The Jurassic and Cretaceous together were the age of giant reptiles. For 150 million years, the dominant vertebrates on the land were the dinosaurs. (By comparison, humans have been on the earth for only about 3 million years).
The dinosaurs are composed of two distinct orders:
The Ornithischians (bird-hip dinosaurs) included the duck-billed dinosaurs or Hadrosaurs; Stegosaurs with their plate-like armor along the back; Ankylosaurs which were heavily armored and flattened, and the rhinoceros-like horned dinosaurs or Ceratopsians (example - Triceratops).
The Saurischians (lizard-hips) included the Sauropods - gigantic herbivorous dinosaurs with extremely long necks and tails, such as Brontosaurus and Brachiosaurus - the largest terrestrial animals that ever lived; and Theropods - carnivorous dinosaurs with enormous skulls, powerful teeth and ridiculously small front legs, Tyrannosaurus being the best known example but Giganotosaurus was bigger. A new species of theropod, about the size of a dog, was recently discovered on Madagascar.

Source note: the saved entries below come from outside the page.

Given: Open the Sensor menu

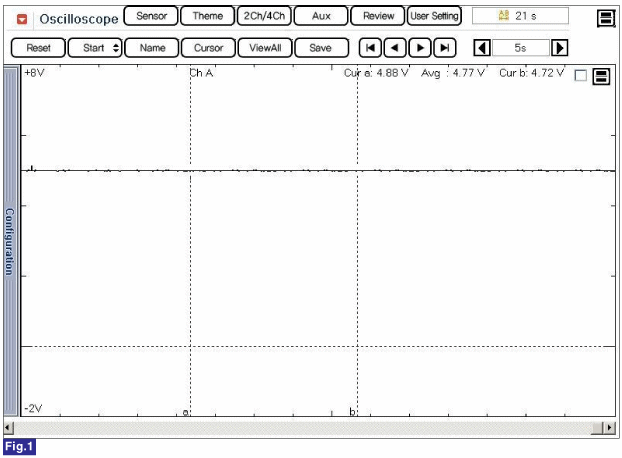Looking at the screenshot, I should pyautogui.click(x=151, y=16).
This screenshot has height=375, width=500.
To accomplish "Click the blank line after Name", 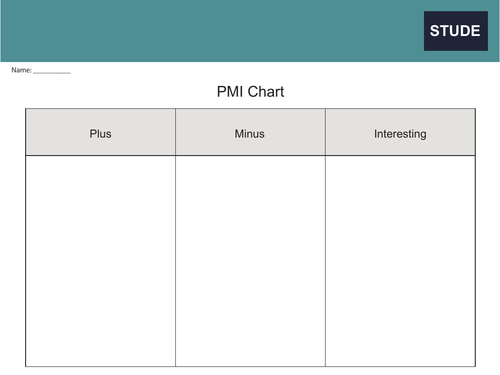I will tap(52, 72).
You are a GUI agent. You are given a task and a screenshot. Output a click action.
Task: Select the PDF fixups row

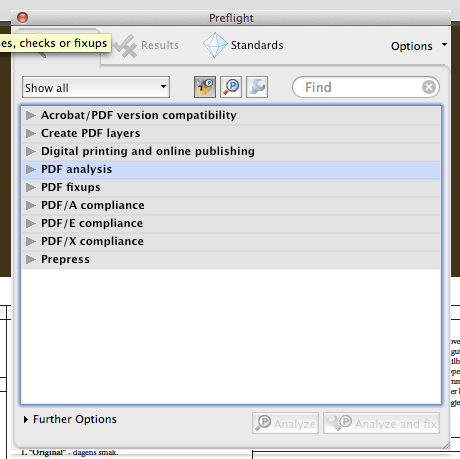[x=231, y=187]
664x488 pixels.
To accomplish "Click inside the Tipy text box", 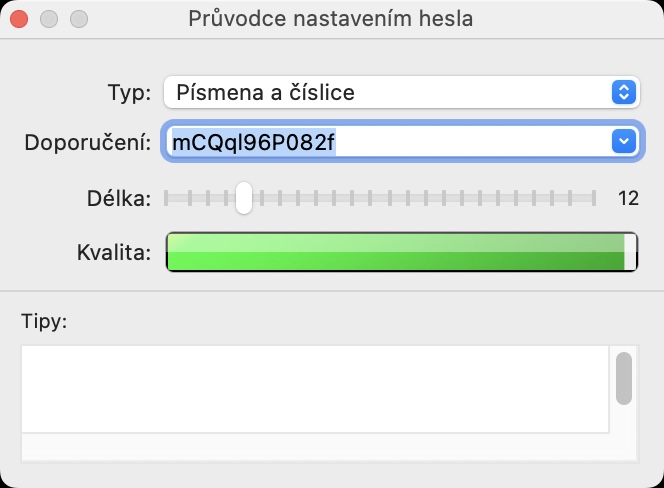I will coord(314,389).
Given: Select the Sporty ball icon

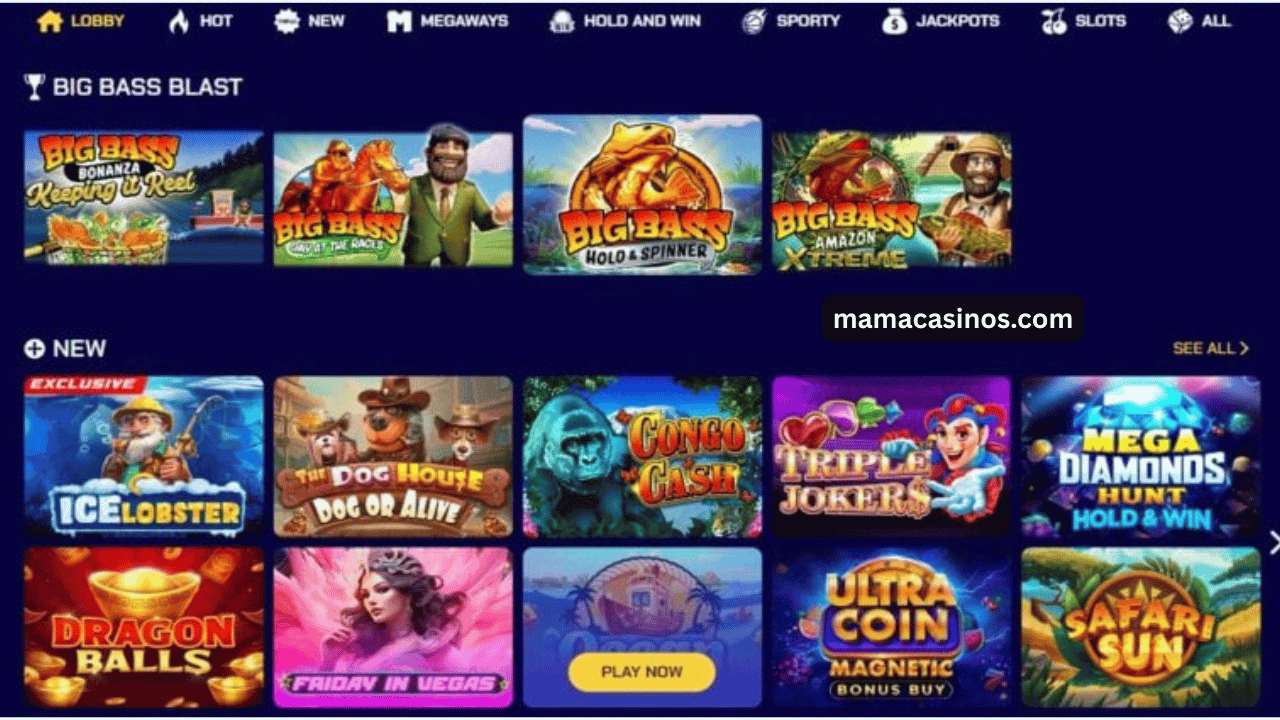Looking at the screenshot, I should pos(754,21).
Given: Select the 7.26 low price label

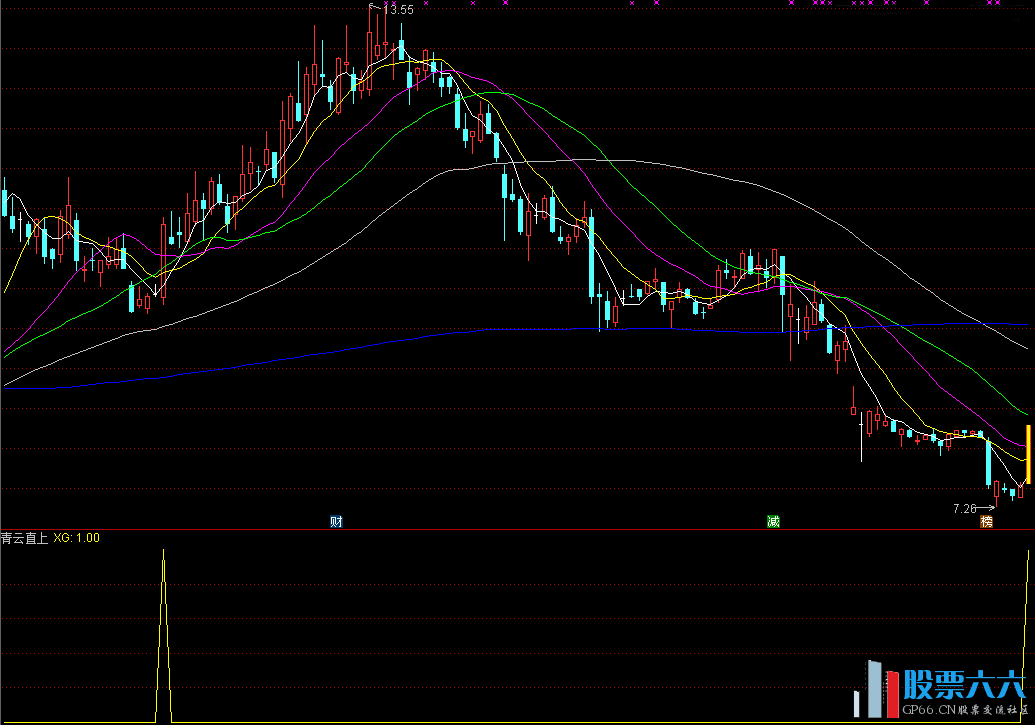Looking at the screenshot, I should pos(964,509).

The dominant animals of the oceans were the ichthyosaurs, some of which were as large as medium sized whales, the long-necked plesiosaurs and some marine crocodiles. The dinosaurs also took to the air and evolved some spectacular and huge flying reptiles called pterosaurs. One of them, Quetzalcoatlus, was the largest flying vertebrate the world has ever known, with a 40-foot wingspan!
A different, much smaller type of dinosaur is thought to have evolved into the first bird, Archaeopteryx, some time in the Jurassic.
The predominant land plants in the Jurassic were the Cycads, primitive palm-like seed plants. A few species of cycads still exist in tropical and sub-tropical regions today, and although they are used as ornamental plants some of them are facing possible extinction. Early Cretaceous saw the evolution of flowering plants (angiosperms). The flowers provided a new food source for pollinators, mainly insects, with profound effects on the evolution of those forms.
The end of the Cretaceous saw the culmination of dinosaur evolution. Dinosaurs were more varied and adapted for more different modes of life than any other group, before or since. There were at least 100 species of dinosaurs. Some of them even lived in the Arctic, which was probably a lot warmer than it is now. They had achieved a level of evolutionary success that guaranteed them a permanent place in history, and yet they were soon to disappear entirely from the face of the earth. Several different groups of bird-like dinosaurs had evolved, and all except one - the ancestor of all modern birds - died out at about the same time as the rest of the dinosaurs.